Fatwa haram atas rokok memiliki konsekwensi logis atas akibat hukum. Bagi warga Persyarikatan, merokok menjadi dosa. Sedangkan bagi warga Nahdhiyin, merokok tidaklah mengapa.
Ini menjadi problem kultural yang berdampak teologis. KartaNU dan Nomor Baku Muhammadiyah (NBM), menjadi bahan bukti baru bagi para malaikat pencatat amal, untuk menentukan nasib bagi si perokok. Apakah bakal mendapat dosa karena mengikuti fatwa haram, atau dibiarkan tanpa catatan karena mengikut fatwa makruh.

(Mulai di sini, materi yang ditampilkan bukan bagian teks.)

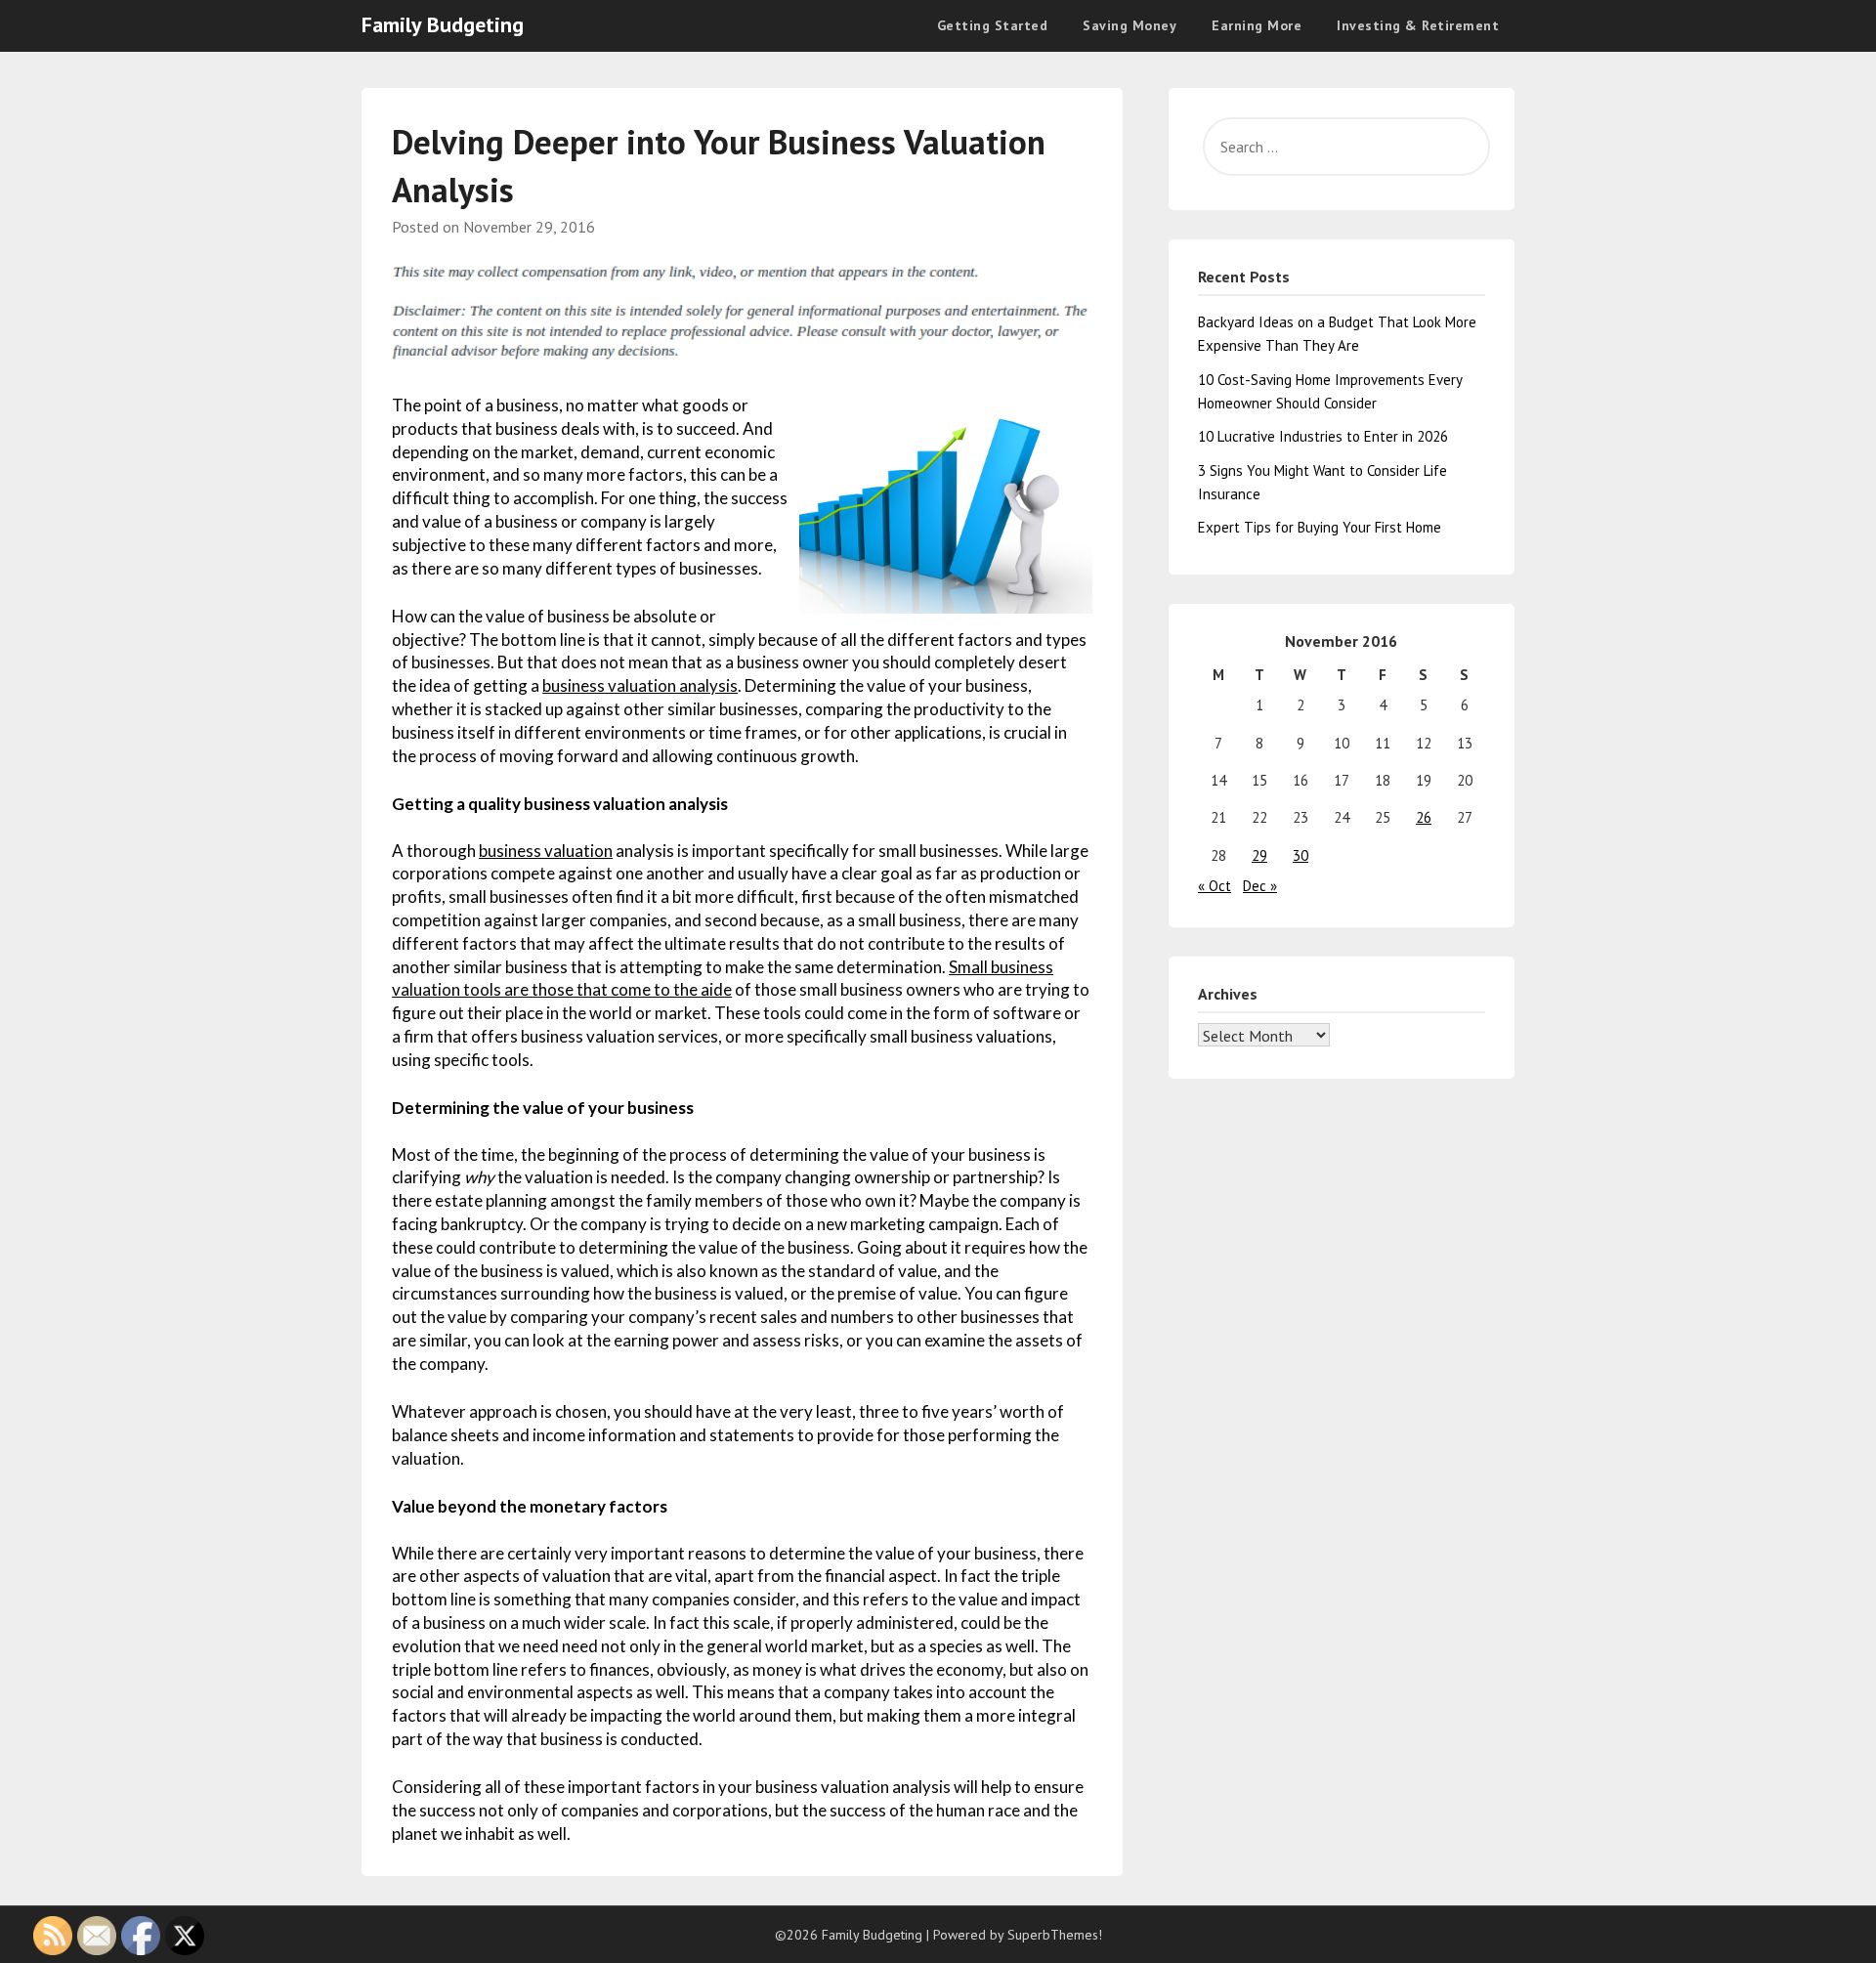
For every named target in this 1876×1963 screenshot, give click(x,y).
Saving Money (1129, 25)
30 (1300, 855)
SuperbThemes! (1054, 1934)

Memang sangat menarik. Pada sisi lain, akan terjadi perubahan perilaku keberagamaan warga Muhammadiyah karena mengalami banyak revisi dan perubahan signifikan. Fatwa haram atas rokok misalnya berpengaruh kuat terhadap perlakuan internal dan eksternal. Atau lebih spesifik bagaimana (memperlakukan) dan memetakan keberadaan para perokok di persyarikatan.
Belum ‘ngeh’ dengan fatwa haram atas rokok, umat dihadapkan lagi pada sebuah realitas bahwa waktu salat subuh yang sudah dilakukan selama hampir 14 abad itu ternyata ‘kepagian’. Ada indikasi benang merah atas benang putih belum terlihat pasti, jadi waktu salat subuh perlu diubah dan direvisi. Kita juga berselisih apakah 18 derajat atau 15 derajat sebagai patokan menentukan awal waktu salat subuh. Sementara, kalender global belum bisa menjadi jaminan bakal bisa menyatukan.
Jika benar waktu salat subuh ini direvisi, maka kian menarik. Sebab akan berimplikasi luas, karena daya resonansinya yang cukup signifikan terhadap kesatuan umat. Beberapa pertanyaan pun mengemuka? Bagaimana ‘nasib’ salat subuh yang dilakukan sebelum masuk waktu. Apakah sah atau tidak sebagaimana salat subuh yang telah dilakukan ratusan tahun sebelumnya ? Bagaimana dengan umat Islam yang lain yang tetap bersikukuh dengan kebiasaan semula? mungkin akan ada dua waktu salat subuh atau kompromi.
Yang pasti, etno-religion makin mengeras karena perbedaan makin tajam, ini dampak sosialnya. Perbedaan salat subuh yang semula hanya pada ada dan tidak adanya bacaan qunut, kini ditambah dengan perbedaan waktu azan sebagai tanda masuk waktu. Belum ada hitung pasti seberapa menit perbedaan itu ? Tapi urgenkah mengusik kebiasaan dan ketetapan yang sudah berlangsung puluhan abad untuk ditetapkan menjadi sebuah fatwa ?
Tapi siapa saya ? Saya bukan Imam Ahmad bin Hanbal, hanya saya tidak merokok sejak lahir jadi tak masalah ketika rokok difatwakan haram. Pun andai waktu salat shubuh jadi di mundurkan, juga tak masalah. Sejak semula, di masjidku azan juga sudah selalu telat sejak pertama didirikan. Tapi cukupkah jawaban macam begini untuk sebuah urusan yang berdampak teologis?